Provided records:
^^^^^^^^

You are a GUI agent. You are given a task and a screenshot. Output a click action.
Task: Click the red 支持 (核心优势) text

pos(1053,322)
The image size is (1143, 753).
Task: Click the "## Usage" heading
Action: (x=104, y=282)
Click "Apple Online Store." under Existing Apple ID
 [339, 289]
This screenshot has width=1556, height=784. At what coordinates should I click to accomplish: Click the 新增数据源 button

^^^^^^^^

Work out how many lines of the data include the word "screenshot". Then write only that number.

Expected output:
2